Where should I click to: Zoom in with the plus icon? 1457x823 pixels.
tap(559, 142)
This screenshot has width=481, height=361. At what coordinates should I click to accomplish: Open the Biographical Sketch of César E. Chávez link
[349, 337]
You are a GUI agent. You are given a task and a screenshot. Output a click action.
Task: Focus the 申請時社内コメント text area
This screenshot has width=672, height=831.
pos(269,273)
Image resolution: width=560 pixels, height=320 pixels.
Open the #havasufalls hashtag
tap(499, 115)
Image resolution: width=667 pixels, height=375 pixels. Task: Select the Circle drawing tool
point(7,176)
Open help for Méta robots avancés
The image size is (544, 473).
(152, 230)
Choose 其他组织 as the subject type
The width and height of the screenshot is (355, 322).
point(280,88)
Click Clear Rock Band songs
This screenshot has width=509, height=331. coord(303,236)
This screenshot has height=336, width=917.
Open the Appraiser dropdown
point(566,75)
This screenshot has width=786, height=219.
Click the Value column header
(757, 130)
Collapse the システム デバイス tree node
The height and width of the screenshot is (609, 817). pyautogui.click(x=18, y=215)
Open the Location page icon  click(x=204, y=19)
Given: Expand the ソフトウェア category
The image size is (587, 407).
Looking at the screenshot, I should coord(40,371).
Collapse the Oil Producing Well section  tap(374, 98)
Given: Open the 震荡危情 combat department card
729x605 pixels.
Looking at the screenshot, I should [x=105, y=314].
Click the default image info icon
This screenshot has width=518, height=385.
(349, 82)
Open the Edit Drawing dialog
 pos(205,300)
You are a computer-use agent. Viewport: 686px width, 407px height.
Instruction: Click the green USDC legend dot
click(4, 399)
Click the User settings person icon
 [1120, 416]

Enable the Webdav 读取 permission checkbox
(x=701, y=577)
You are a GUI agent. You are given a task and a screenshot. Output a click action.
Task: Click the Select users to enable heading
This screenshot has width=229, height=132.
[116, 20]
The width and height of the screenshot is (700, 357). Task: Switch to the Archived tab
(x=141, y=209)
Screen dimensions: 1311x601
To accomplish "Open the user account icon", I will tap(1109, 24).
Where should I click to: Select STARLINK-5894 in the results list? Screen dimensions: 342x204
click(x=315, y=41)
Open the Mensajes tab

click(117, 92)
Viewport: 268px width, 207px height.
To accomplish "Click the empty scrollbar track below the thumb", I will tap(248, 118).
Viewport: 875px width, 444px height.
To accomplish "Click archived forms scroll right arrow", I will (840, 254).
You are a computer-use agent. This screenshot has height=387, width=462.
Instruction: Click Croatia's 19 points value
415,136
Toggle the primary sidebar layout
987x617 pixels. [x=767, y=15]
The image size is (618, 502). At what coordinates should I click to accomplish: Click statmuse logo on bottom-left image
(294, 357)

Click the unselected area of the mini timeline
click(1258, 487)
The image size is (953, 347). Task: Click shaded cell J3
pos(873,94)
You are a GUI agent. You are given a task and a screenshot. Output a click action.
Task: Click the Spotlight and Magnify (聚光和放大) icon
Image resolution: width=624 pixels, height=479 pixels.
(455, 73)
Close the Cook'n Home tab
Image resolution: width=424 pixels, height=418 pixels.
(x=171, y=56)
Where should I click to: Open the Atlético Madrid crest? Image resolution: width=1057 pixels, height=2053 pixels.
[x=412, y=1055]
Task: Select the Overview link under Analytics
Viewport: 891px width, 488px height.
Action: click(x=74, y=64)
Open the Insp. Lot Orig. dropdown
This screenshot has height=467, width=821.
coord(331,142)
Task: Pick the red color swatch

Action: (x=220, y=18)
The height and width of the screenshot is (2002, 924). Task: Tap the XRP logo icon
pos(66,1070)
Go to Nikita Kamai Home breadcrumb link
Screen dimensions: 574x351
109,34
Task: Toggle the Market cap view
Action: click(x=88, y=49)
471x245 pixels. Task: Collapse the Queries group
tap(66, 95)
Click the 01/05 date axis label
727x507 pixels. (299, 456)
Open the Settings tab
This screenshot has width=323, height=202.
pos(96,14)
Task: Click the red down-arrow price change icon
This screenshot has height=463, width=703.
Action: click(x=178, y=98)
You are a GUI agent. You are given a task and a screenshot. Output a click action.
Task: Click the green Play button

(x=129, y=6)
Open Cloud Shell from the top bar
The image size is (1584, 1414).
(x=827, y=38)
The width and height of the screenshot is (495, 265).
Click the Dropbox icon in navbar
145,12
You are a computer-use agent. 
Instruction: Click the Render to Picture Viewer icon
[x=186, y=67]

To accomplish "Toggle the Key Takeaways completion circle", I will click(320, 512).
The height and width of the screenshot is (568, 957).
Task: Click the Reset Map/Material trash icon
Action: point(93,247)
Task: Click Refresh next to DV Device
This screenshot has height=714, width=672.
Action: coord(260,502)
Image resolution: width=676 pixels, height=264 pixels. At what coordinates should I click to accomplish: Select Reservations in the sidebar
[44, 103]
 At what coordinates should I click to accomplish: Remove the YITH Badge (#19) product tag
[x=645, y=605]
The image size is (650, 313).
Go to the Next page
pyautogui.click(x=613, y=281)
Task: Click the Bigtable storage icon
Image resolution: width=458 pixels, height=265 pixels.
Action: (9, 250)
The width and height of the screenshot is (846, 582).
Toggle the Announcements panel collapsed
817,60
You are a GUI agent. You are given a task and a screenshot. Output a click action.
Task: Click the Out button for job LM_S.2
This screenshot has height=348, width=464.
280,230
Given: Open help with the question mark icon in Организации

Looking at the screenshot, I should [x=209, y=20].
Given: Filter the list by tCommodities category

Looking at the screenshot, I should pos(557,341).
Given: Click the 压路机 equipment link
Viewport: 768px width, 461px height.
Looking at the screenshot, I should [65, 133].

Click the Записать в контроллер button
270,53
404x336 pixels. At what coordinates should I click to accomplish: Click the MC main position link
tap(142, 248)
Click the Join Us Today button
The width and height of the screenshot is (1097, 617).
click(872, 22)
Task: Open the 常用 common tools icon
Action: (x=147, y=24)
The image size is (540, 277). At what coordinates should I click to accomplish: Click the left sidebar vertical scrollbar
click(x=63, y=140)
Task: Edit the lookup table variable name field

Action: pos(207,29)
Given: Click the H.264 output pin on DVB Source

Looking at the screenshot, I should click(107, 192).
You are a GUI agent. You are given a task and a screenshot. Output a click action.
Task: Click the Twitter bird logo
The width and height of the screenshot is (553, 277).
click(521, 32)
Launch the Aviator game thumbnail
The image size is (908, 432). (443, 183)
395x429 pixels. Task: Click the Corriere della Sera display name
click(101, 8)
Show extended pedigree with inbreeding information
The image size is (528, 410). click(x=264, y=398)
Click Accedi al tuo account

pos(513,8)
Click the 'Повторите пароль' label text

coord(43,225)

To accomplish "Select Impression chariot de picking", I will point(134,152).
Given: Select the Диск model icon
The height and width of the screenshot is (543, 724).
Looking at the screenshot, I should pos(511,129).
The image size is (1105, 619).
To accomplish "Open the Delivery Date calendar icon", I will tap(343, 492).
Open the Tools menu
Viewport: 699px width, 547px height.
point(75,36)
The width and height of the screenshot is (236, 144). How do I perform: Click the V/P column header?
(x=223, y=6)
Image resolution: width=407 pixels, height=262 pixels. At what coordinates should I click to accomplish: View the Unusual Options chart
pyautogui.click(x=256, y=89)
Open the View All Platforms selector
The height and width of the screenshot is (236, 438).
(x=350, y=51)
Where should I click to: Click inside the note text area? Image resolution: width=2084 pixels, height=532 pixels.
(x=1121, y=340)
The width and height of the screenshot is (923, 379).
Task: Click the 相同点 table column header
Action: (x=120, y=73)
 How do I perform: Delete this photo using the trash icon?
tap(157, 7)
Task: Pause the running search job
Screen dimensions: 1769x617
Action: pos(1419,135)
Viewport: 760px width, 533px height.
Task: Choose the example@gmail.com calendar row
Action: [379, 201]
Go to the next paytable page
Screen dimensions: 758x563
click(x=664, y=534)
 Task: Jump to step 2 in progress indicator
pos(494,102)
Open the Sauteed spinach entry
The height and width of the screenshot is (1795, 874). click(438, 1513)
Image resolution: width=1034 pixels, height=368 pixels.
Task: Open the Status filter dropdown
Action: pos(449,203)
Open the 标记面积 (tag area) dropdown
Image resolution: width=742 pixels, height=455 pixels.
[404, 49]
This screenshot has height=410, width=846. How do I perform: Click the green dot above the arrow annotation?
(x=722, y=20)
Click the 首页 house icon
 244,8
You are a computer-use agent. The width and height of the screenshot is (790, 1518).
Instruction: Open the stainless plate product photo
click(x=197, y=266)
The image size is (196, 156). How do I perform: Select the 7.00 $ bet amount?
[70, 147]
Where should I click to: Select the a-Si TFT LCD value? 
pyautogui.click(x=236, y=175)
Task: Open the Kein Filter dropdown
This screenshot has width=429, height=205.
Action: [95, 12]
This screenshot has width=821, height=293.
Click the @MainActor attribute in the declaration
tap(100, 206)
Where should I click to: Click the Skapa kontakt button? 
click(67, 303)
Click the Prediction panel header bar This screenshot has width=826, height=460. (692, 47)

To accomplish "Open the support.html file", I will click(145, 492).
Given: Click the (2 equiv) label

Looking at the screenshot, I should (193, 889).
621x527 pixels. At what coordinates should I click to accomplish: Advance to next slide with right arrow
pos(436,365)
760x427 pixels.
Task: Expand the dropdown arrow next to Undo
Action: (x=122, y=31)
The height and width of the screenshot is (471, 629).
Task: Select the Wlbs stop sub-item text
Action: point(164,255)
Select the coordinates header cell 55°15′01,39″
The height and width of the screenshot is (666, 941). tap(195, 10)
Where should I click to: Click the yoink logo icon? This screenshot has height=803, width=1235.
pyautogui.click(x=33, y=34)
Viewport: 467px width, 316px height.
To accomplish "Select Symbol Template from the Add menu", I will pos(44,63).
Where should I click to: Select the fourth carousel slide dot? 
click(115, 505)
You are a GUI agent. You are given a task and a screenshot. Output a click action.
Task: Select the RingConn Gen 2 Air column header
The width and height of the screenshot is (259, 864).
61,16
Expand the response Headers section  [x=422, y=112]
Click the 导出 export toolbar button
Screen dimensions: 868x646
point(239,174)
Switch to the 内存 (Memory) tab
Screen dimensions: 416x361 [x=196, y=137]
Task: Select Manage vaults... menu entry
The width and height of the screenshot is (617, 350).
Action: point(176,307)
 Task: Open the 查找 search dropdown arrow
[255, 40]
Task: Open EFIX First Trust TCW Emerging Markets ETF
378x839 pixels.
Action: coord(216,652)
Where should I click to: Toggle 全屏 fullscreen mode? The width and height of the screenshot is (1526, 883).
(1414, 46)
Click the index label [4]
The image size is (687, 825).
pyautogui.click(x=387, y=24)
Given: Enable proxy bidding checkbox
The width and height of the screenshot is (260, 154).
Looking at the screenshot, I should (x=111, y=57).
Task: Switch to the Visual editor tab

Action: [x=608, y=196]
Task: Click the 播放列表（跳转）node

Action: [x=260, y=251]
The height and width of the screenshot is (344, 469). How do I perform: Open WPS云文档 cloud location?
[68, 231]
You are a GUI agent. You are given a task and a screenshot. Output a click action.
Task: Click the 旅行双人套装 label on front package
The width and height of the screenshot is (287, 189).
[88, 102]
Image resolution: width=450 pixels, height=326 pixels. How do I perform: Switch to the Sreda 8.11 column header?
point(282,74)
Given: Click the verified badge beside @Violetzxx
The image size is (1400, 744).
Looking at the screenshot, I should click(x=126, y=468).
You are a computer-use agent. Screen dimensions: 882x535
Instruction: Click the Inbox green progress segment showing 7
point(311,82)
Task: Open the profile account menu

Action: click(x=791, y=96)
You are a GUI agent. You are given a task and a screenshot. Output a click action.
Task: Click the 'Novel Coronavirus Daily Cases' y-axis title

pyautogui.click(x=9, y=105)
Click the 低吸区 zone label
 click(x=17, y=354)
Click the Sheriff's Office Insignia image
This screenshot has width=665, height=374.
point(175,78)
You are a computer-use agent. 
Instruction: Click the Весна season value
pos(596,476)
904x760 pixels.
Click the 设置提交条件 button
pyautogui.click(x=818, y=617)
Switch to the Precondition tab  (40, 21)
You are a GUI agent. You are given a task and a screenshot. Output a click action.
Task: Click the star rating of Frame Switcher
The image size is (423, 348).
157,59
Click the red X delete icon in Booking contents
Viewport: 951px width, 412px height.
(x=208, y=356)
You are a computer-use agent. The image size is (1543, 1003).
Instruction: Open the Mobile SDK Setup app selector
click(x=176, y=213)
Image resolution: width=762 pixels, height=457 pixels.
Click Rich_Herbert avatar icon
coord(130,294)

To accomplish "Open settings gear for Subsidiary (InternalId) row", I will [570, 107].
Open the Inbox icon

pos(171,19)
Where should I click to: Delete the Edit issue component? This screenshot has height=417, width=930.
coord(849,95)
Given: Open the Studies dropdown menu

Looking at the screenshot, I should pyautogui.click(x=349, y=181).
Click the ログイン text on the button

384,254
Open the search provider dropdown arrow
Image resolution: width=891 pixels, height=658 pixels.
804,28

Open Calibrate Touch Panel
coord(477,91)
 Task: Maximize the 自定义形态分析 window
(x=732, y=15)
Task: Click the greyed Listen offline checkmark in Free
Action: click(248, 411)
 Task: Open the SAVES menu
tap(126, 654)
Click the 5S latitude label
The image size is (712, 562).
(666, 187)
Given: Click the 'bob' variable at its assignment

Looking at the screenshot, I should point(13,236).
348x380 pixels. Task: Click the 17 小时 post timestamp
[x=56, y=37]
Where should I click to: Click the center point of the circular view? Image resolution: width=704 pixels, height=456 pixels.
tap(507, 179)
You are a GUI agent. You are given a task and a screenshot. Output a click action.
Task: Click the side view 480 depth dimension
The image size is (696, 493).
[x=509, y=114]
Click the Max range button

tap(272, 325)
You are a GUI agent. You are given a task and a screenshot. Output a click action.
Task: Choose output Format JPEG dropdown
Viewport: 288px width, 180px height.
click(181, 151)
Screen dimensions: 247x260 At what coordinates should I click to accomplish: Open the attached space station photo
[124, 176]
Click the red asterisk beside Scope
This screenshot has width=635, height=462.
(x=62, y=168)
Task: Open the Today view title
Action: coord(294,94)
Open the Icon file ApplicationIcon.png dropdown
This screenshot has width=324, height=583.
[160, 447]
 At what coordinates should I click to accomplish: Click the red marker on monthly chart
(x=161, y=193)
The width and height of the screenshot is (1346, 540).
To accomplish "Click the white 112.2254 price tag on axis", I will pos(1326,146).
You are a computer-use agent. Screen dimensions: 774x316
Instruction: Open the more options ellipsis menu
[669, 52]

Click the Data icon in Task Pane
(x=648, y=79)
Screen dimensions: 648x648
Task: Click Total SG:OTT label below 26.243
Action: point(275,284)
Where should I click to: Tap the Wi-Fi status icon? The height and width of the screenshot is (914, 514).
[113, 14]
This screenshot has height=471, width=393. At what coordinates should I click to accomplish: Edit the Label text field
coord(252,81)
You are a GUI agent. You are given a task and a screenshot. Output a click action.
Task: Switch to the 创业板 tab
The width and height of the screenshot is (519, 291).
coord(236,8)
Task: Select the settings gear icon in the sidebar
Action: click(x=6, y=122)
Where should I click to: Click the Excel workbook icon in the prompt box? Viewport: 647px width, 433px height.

━━━━━━

## What you are asked to do
Write out, from the lines above, only those from the line with "Viewport: 875px width, 444px height." to the line with "Task: Click the red", exactly as given, including the first and the last.

## Exercise answer
Viewport: 875px width, 444px height.
To accomplish "Click archived forms scroll right arrow", I will (840, 254).
You are a computer-use agent. This screenshot has height=387, width=462.
Instruction: Click Croatia's 19 points value
415,136
Toggle the primary sidebar layout
987x617 pixels. [x=767, y=15]
The image size is (618, 502). At what coordinates should I click to accomplish: Click statmuse logo on bottom-left image
(294, 357)

Click the unselected area of the mini timeline
click(1258, 487)
The image size is (953, 347). Task: Click shaded cell J3
pos(873,94)
You are a GUI agent. You are given a task and a screenshot. Output a click action.
Task: Click the Spotlight and Magnify (聚光和放大) icon
Image resolution: width=624 pixels, height=479 pixels.
(455, 73)
Close the Cook'n Home tab
Image resolution: width=424 pixels, height=418 pixels.
(x=171, y=56)
Where should I click to: Open the Atlético Madrid crest? Image resolution: width=1057 pixels, height=2053 pixels.
[x=412, y=1055]
Task: Select the Overview link under Analytics
Viewport: 891px width, 488px height.
Action: click(x=74, y=64)
Open the Insp. Lot Orig. dropdown
This screenshot has height=467, width=821.
coord(331,142)
Task: Pick the red color swatch

Action: (x=220, y=18)
The height and width of the screenshot is (2002, 924). Task: Tap the XRP logo icon
pos(66,1070)
Go to Nikita Kamai Home breadcrumb link
Screen dimensions: 574x351
109,34
Task: Toggle the Market cap view
Action: click(x=88, y=49)
471x245 pixels. Task: Collapse the Queries group
tap(66, 95)
Click the 01/05 date axis label
727x507 pixels. (299, 456)
Open the Settings tab
This screenshot has width=323, height=202.
pos(96,14)
Task: Click the red down-arrow price change icon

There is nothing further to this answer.